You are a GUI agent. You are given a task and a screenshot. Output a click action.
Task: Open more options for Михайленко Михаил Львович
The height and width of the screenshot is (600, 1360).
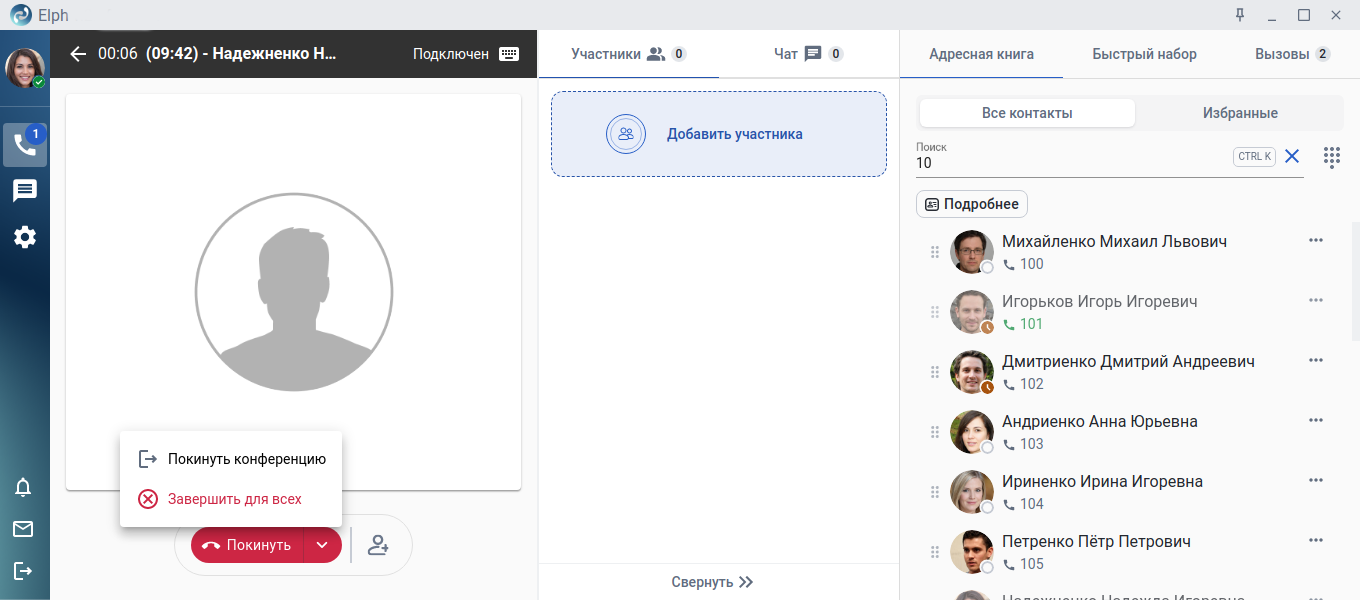(1316, 240)
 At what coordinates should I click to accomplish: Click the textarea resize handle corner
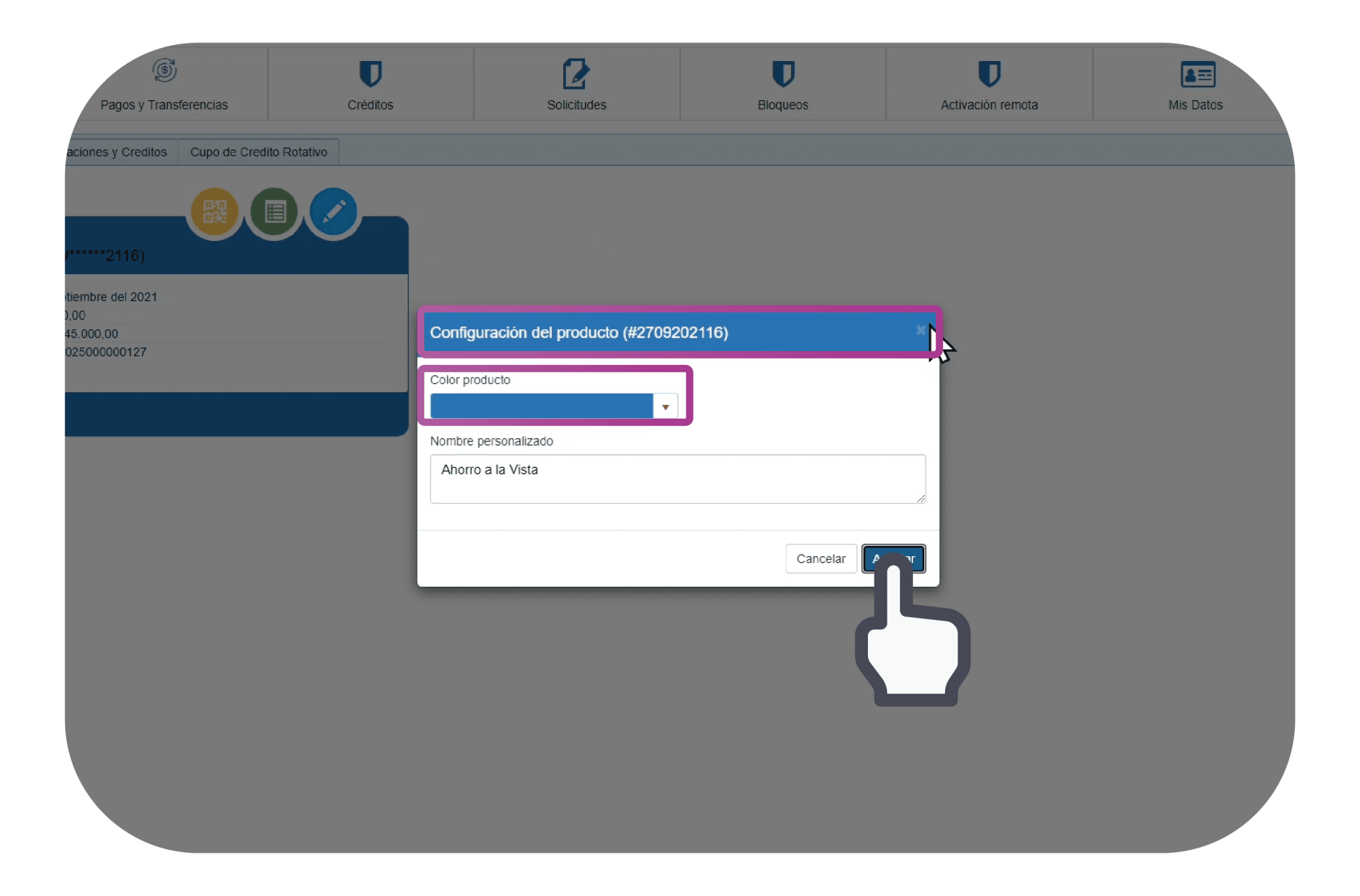pyautogui.click(x=921, y=498)
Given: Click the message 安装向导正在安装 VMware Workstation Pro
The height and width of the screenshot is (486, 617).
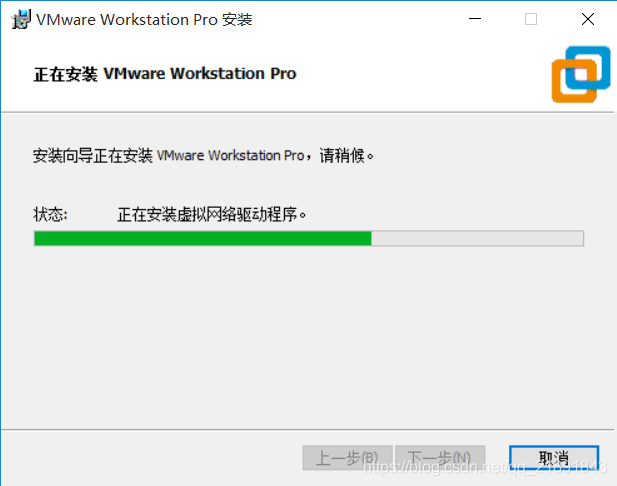Looking at the screenshot, I should [168, 155].
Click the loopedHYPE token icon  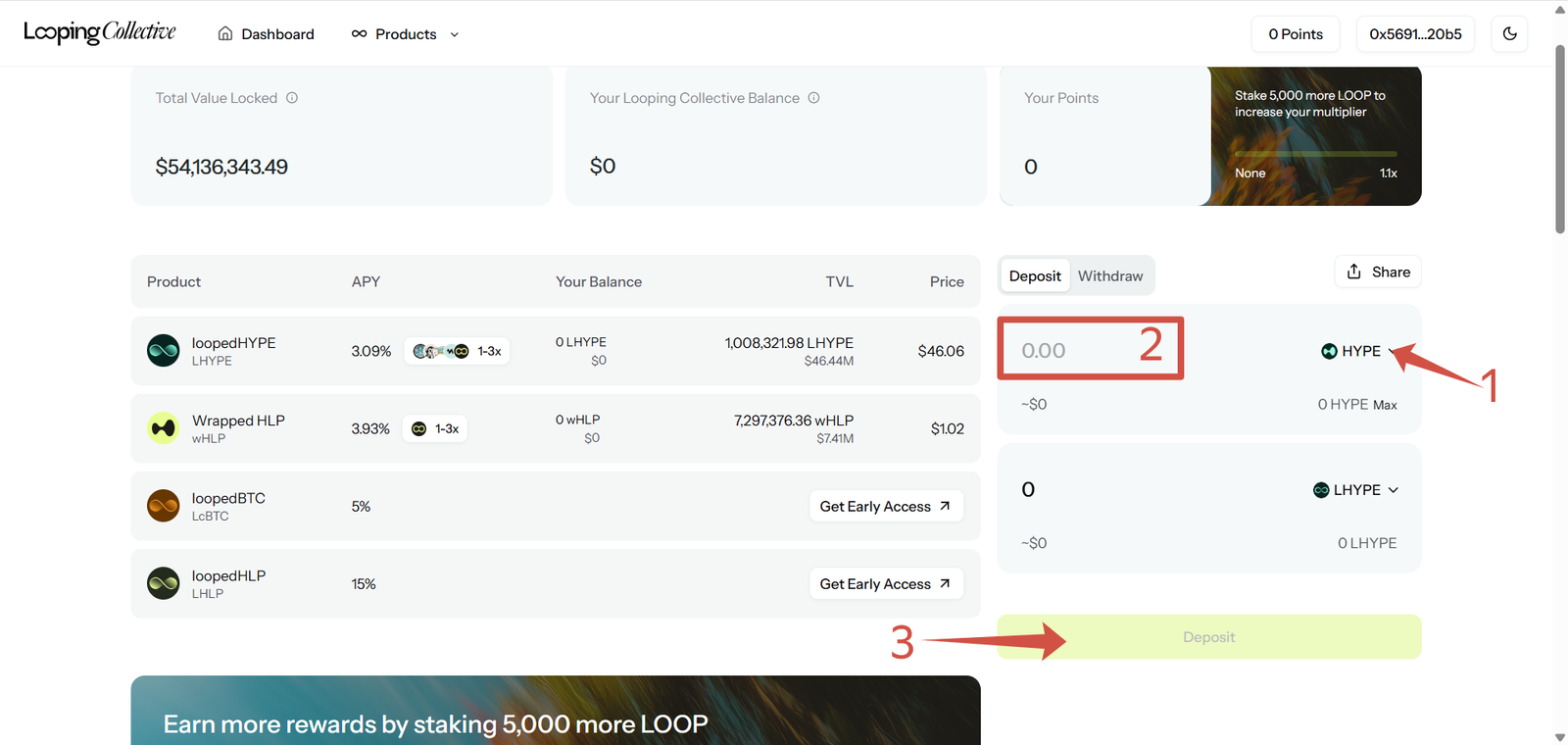(x=164, y=351)
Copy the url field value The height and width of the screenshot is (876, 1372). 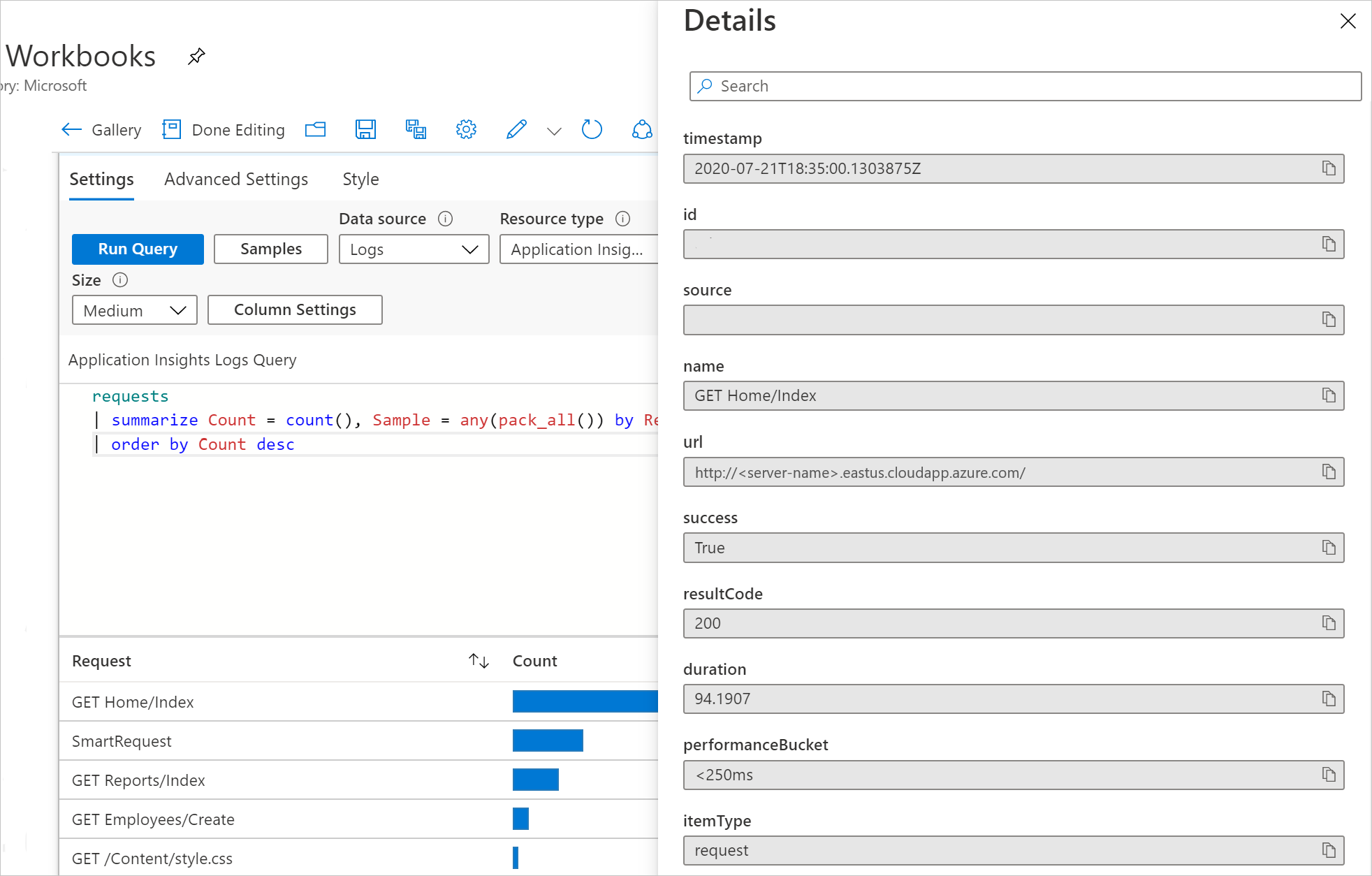(1328, 472)
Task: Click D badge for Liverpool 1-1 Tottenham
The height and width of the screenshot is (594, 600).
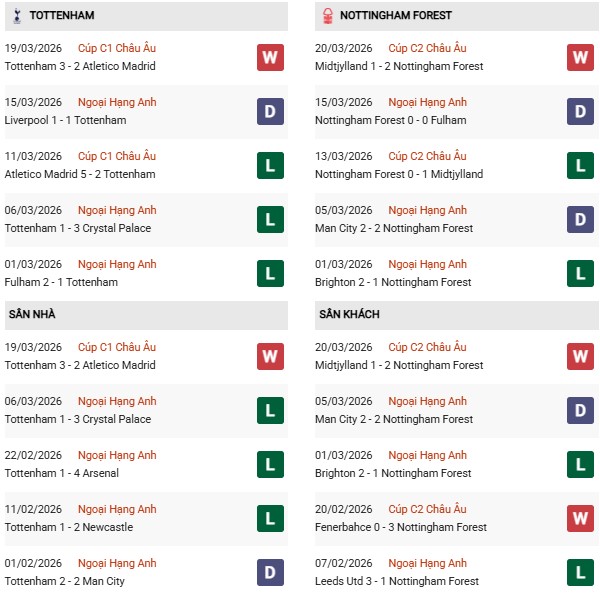Action: pos(270,111)
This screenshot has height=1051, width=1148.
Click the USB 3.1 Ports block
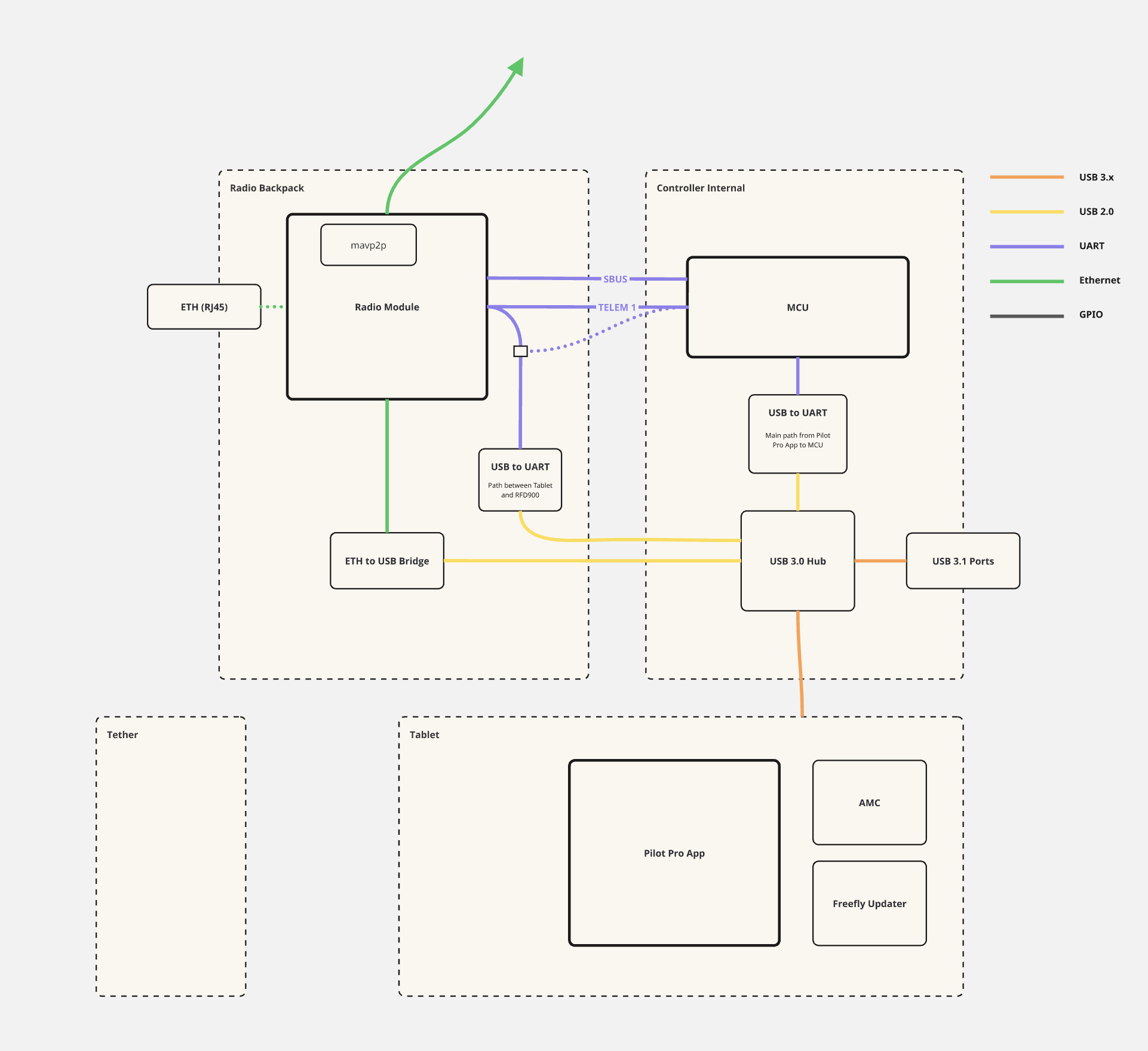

════════════════

◆ Directive
Repeat the lines word for word, from the one containing "This screenshot has height=1051, width=1148." through the end of the lines, leaving out the pictures.

◆ Answer
This screenshot has height=1051, width=1148.
Click the USB 3.1 Ports block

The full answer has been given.